Senator Jim Walsh hits back at critics of abortion speech

The debate over the Government’s abortion legislation “has been dominated by sanitised half-truths and comforting fictions” Fianna Fáil Senator Jim Walsh has said.

Writing in today’s Irish Times, Senator Walsh hit back at those who criticised his speech last week in which he described in graphic terms what happened during an abortion.

A range of political and media figures, including his party leader Michéal Martin and Tanáiste Eamon Gilmore, lined up to attack Senator Walsh over the speech, which was branded as “disgusting” by some commentators.

However Senator Walsh has refused to apologise for his remarks.

He said he made his comments in the context of trying to discover from Health Minister James Reilly what exact methods of abortion would be used under the new law.

Senator Walsh said “Inexcusably, he [Minister Reilly] was unable to confirm what abortion procedures will be allowed. All we know is the law he is bringing in permits terminations that are life-ending not life-saving. Indeed the abortion procedure is not in any way circumscribed.

“If my descriptions were horrific and ‘disgusting’, what does that say about the procedure itself, a procedure that we are set to legalise?”

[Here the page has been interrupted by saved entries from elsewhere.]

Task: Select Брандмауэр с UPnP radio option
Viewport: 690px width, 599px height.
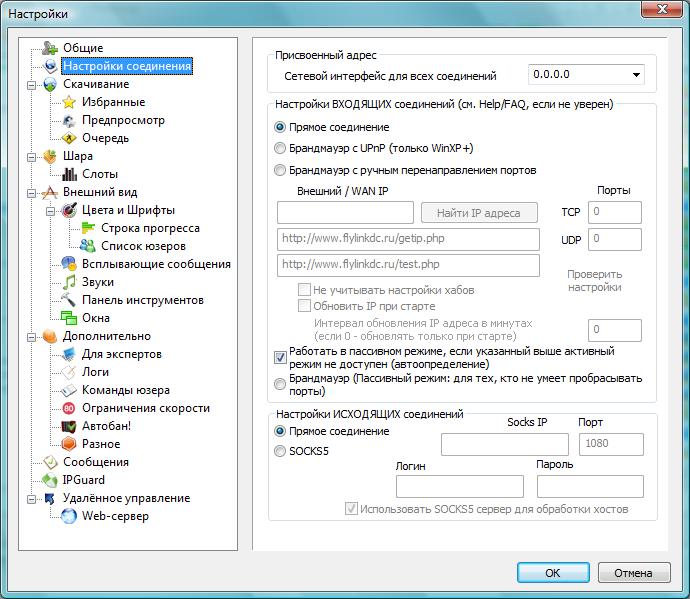Action: tap(280, 149)
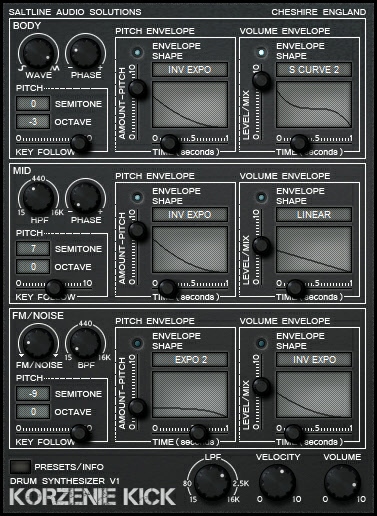Click the LPF knob at bottom
This screenshot has height=516, width=377.
(213, 481)
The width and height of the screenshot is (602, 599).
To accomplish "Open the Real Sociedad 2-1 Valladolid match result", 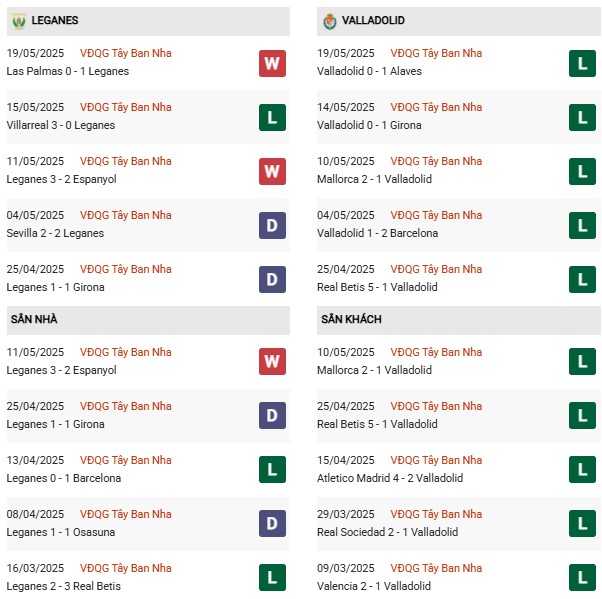I will pos(387,532).
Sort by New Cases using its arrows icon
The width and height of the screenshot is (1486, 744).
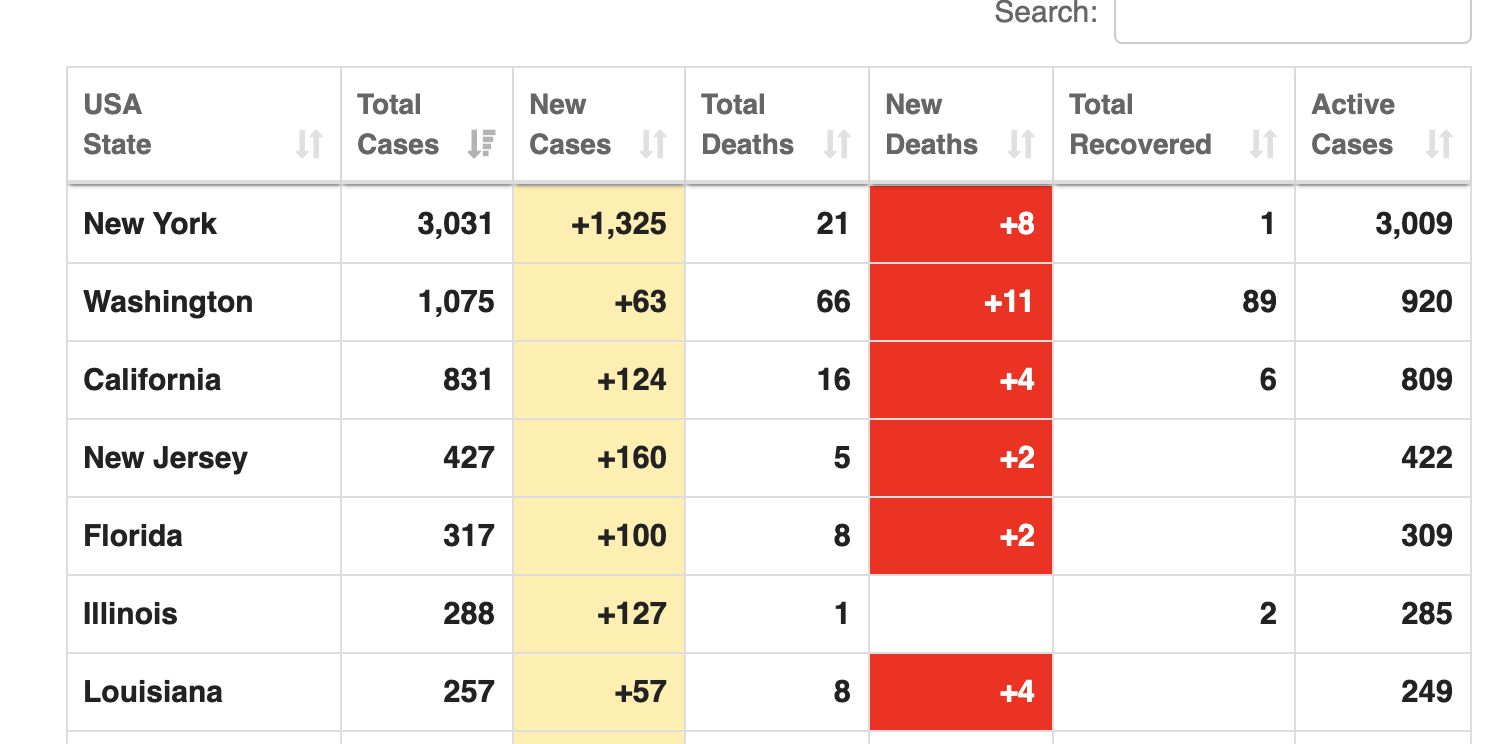[653, 145]
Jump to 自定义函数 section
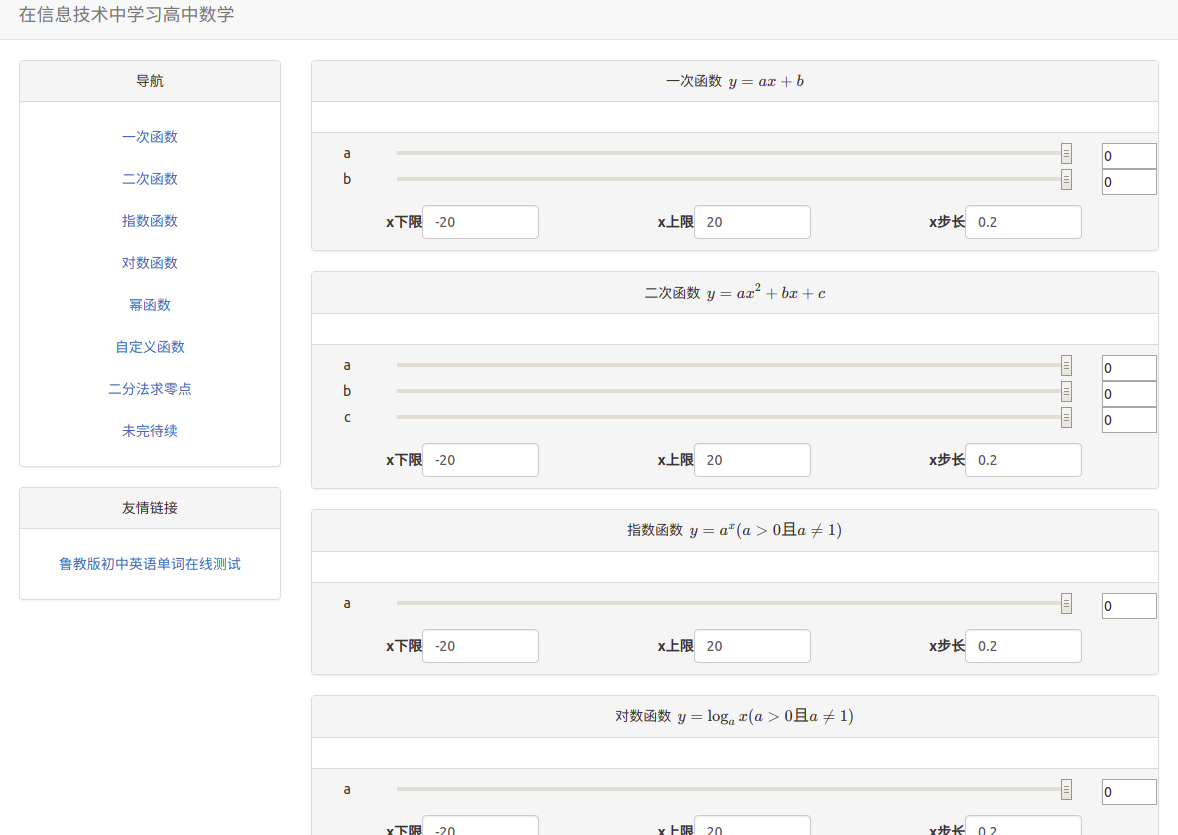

Senator Walsh added that he did not seek to “add to the heartbreak of women who have been through the experience”.  

But he said that women from groups such as Women Hurt, which represent women whose lives damaged by abortion had pleaded with him and other members of the Oireachtas “to speak out about the devastating consequences of abortion and help end the spiral of silence about its brutality and what it inflicts on an innocent unborn child”.

He said that, in a democracy, it was “perfectly legitimate for commentators and others to attack my speech”.

However he added that “democracy functions better when all sides are scrutinised and criticised equally. That isn’t what is happening here”.

Senator Walsh said: “When a Senator last week described babies with a fatal foetal abnormality as ‘a cluster of cells which will develop into a large piece of tissue that will have no head, no brain, no spinal cord’, where was the outrage and condemnation from any newspaper?  

“Where was the demand to correct this misleading description or to apologise to the families of babies who were born with this condition and loved for as long as they lived?

“With the Government set to introduce abortion disguised as medical interventions, I believe that it is an appropriate time to describe the reality of what is being proposed.”